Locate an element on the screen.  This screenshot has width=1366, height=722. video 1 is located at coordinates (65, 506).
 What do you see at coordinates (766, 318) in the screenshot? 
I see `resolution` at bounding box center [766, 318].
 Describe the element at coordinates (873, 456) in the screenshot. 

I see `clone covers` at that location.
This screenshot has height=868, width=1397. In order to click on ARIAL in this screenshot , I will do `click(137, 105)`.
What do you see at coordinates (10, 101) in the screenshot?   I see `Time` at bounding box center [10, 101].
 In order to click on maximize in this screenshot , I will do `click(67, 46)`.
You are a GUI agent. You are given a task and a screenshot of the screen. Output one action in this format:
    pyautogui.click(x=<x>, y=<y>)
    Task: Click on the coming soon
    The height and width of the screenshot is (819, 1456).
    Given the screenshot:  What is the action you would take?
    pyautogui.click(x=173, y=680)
====
(What you are asked to do) Turn the lines above into a numbered list, leaving out any blank lines.

(Problem solution)
1. Locate an element on the screen.  This screenshot has width=1366, height=722. video 1 is located at coordinates (65, 506).
2.  What do you see at coordinates (766, 318) in the screenshot? 
3. I see `resolution` at bounding box center [766, 318].
4.  Describe the element at coordinates (873, 456) in the screenshot. 
5. I see `clone covers` at that location.
6. This screenshot has height=868, width=1397. In order to click on ARIAL in this screenshot , I will do `click(137, 105)`.
7. What do you see at coordinates (10, 101) in the screenshot?   I see `Time` at bounding box center [10, 101].
8.  In order to click on maximize in this screenshot , I will do `click(67, 46)`.
9. You are a GUI agent. You are given a task and a screenshot of the screen. Output one action in this format:
10.     pyautogui.click(x=<x>, y=<y>)
11.     Task: Click on the coming soon
12.     The height and width of the screenshot is (819, 1456).
13.     Given the screenshot:  What is the action you would take?
14.     pyautogui.click(x=173, y=680)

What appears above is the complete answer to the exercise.